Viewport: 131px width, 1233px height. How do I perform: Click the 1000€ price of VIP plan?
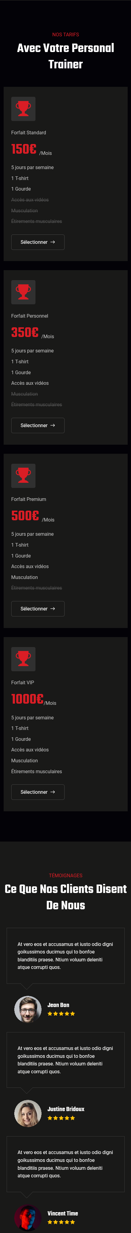pyautogui.click(x=27, y=699)
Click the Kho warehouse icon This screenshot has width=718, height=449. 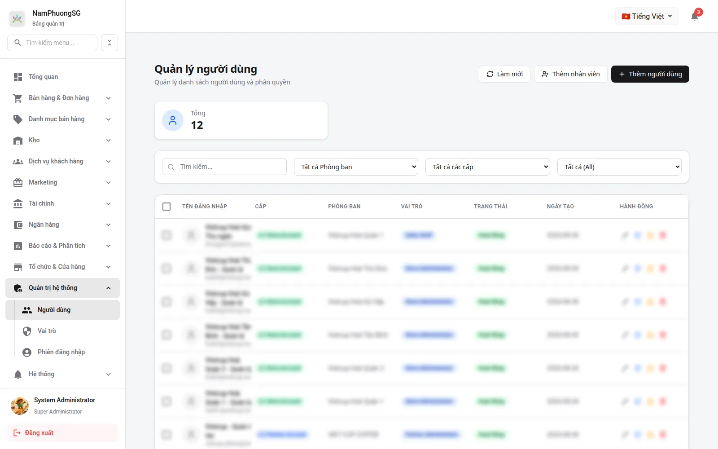[18, 141]
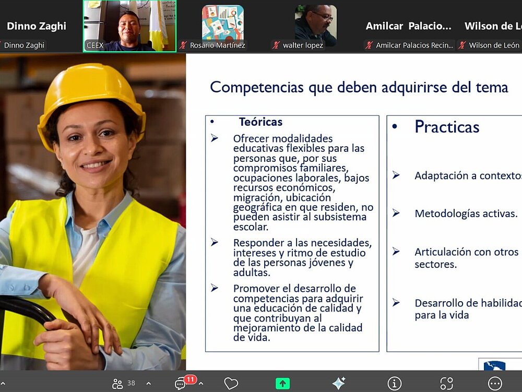Click the Wilson de León participant tile
522x392 pixels.
tap(491, 26)
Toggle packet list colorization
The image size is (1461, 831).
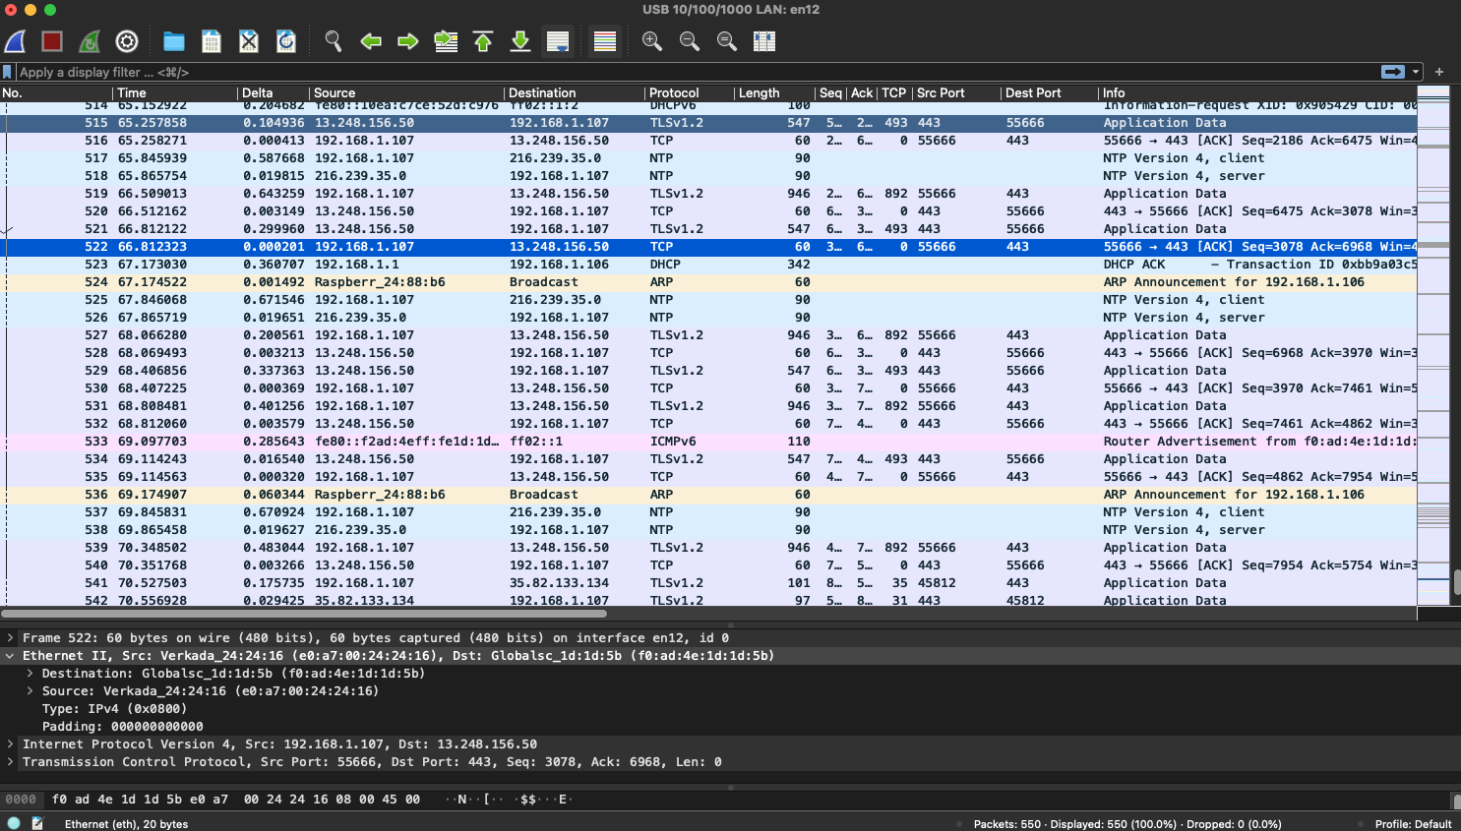[605, 41]
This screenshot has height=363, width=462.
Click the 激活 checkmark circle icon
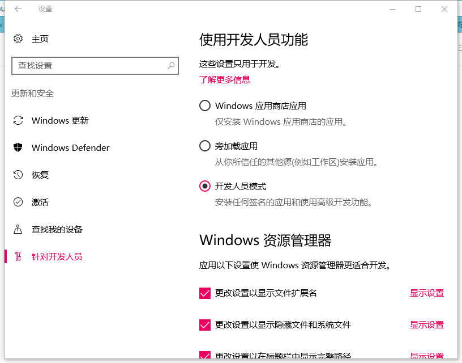[x=18, y=202]
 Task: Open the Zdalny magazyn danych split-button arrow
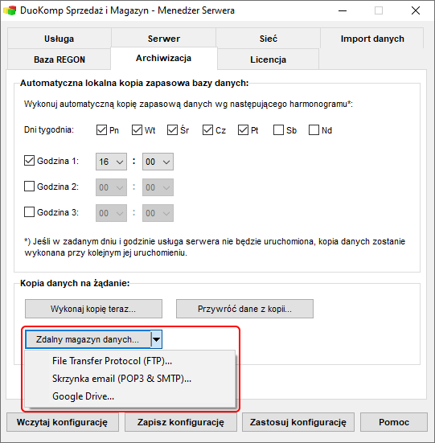click(x=157, y=339)
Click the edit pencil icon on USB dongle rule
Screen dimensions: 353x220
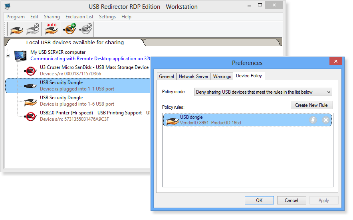pos(313,120)
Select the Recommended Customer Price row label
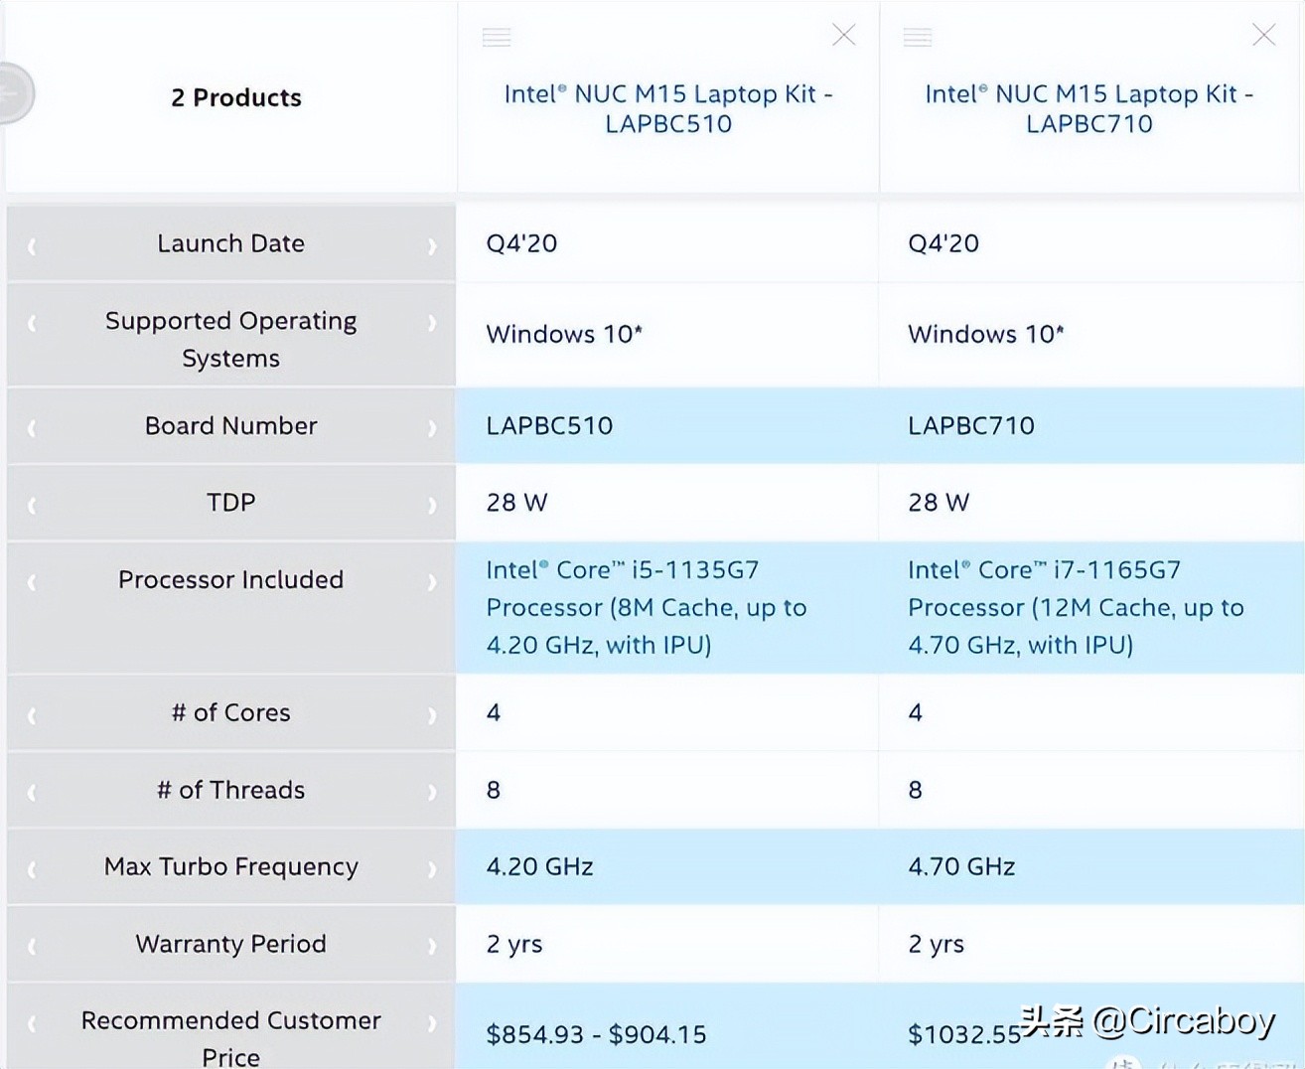 point(230,1037)
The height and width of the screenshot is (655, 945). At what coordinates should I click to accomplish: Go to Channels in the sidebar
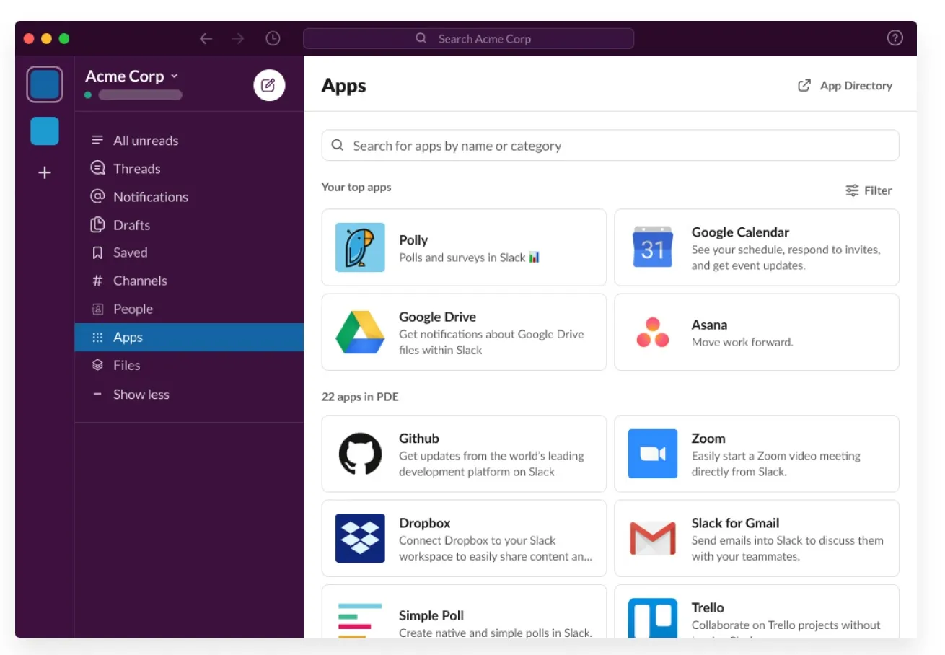click(x=139, y=281)
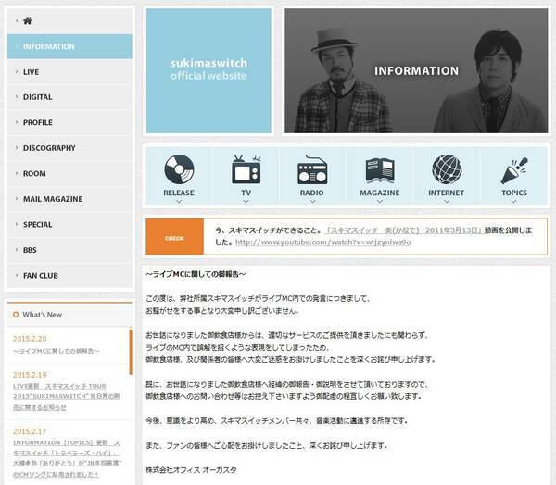The height and width of the screenshot is (485, 556).
Task: Select the TV television icon
Action: (246, 171)
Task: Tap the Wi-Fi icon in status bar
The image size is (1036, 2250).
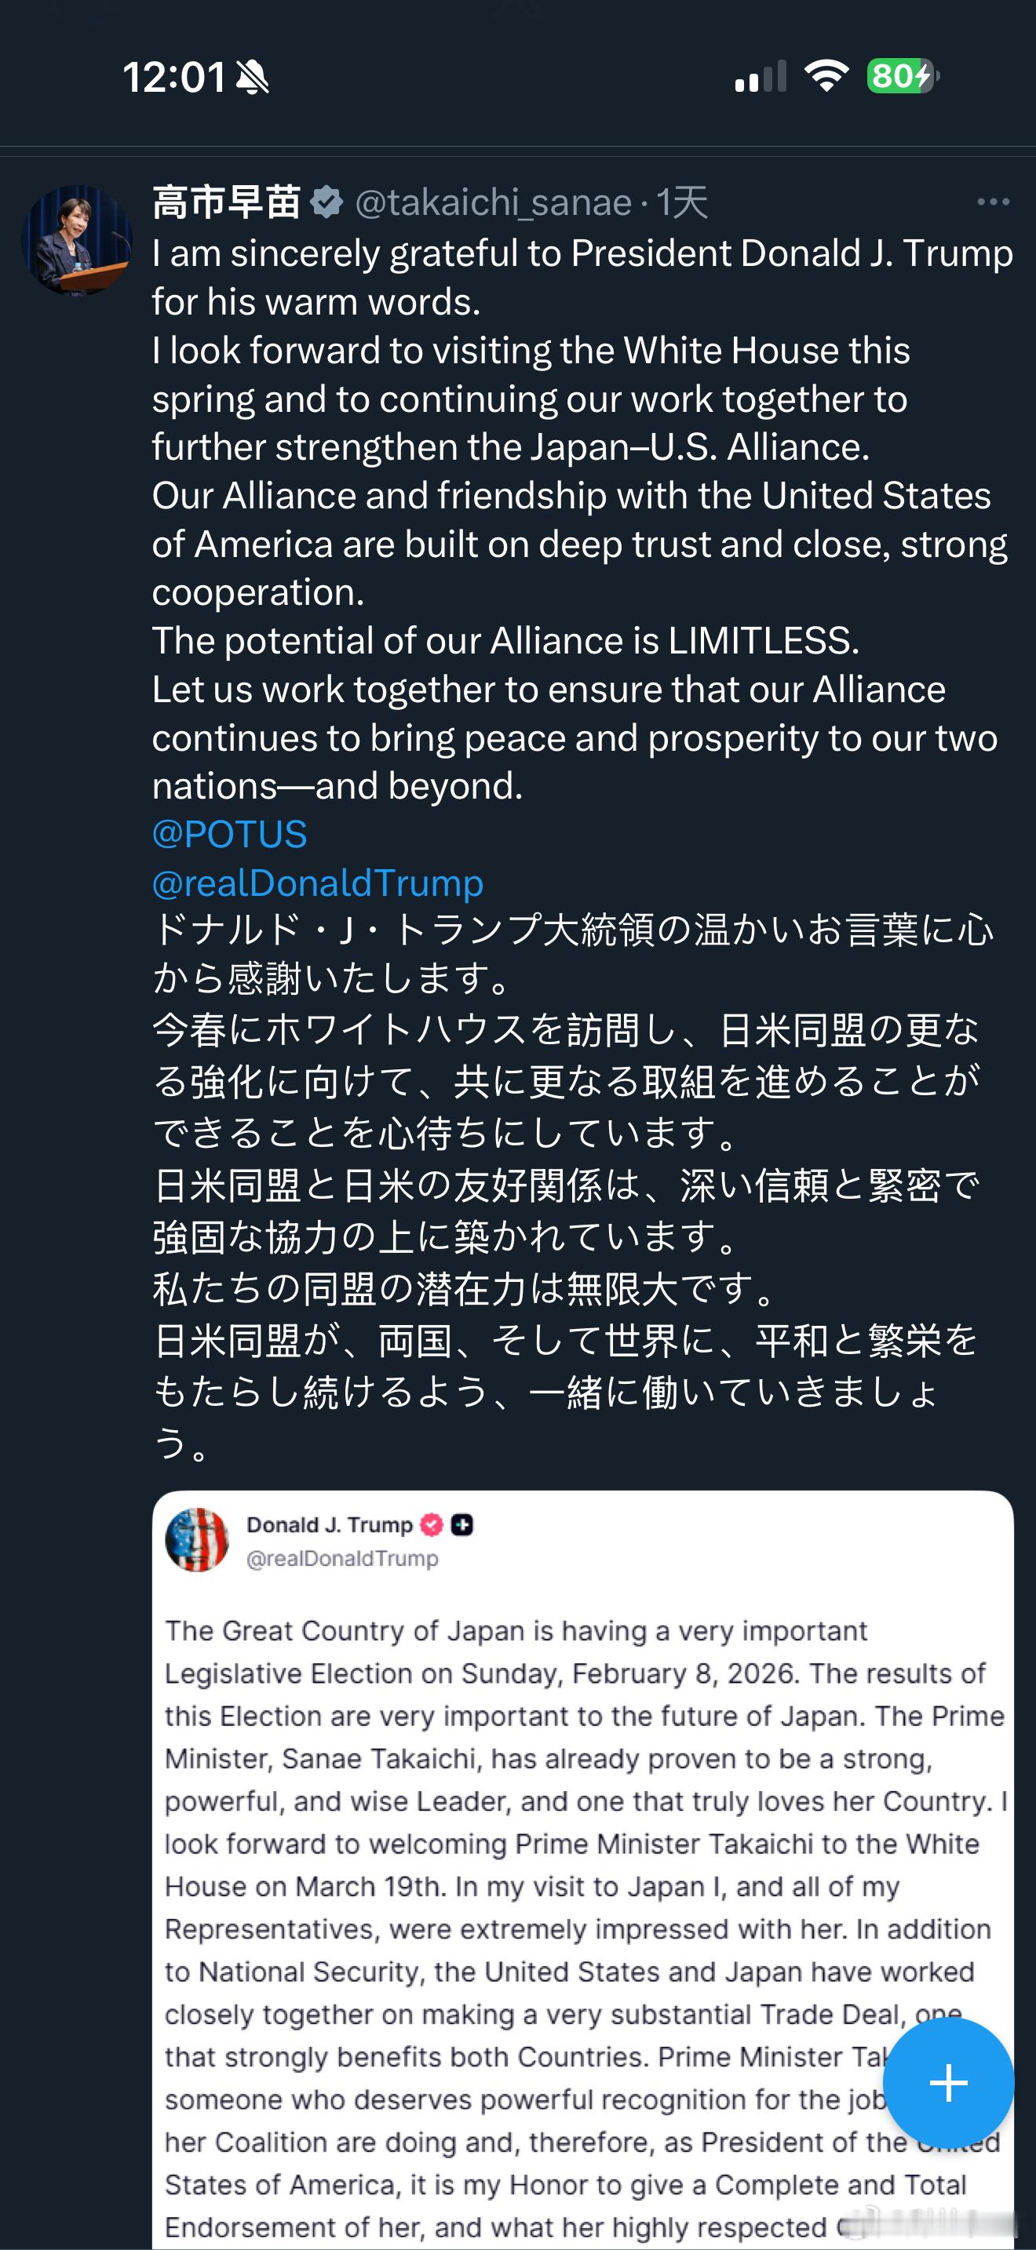Action: [826, 76]
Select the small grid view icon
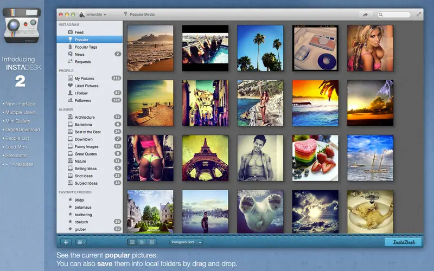434x271 pixels. pyautogui.click(x=132, y=242)
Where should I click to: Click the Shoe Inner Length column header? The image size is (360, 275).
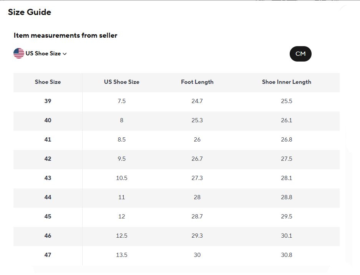(287, 82)
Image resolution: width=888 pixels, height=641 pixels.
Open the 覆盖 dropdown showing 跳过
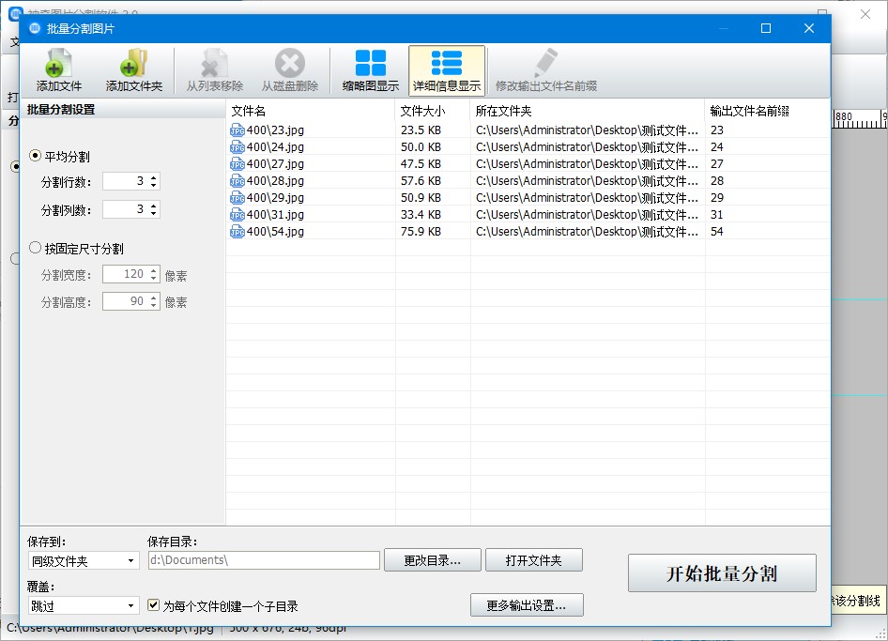pos(83,606)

= What the task requires =
Only the lines from the one holding "Select the small grid view icon" through the last line of the records should be output, please, exactly and without any pictures.

= Answer to the problem =
Select the small grid view icon
434x271 pixels. pyautogui.click(x=132, y=242)
Where should I click to: Click the Shoe Inner Length column header? The image size is (360, 275).
(287, 82)
Image resolution: width=888 pixels, height=641 pixels.
Open the 覆盖 dropdown showing 跳过
pos(83,606)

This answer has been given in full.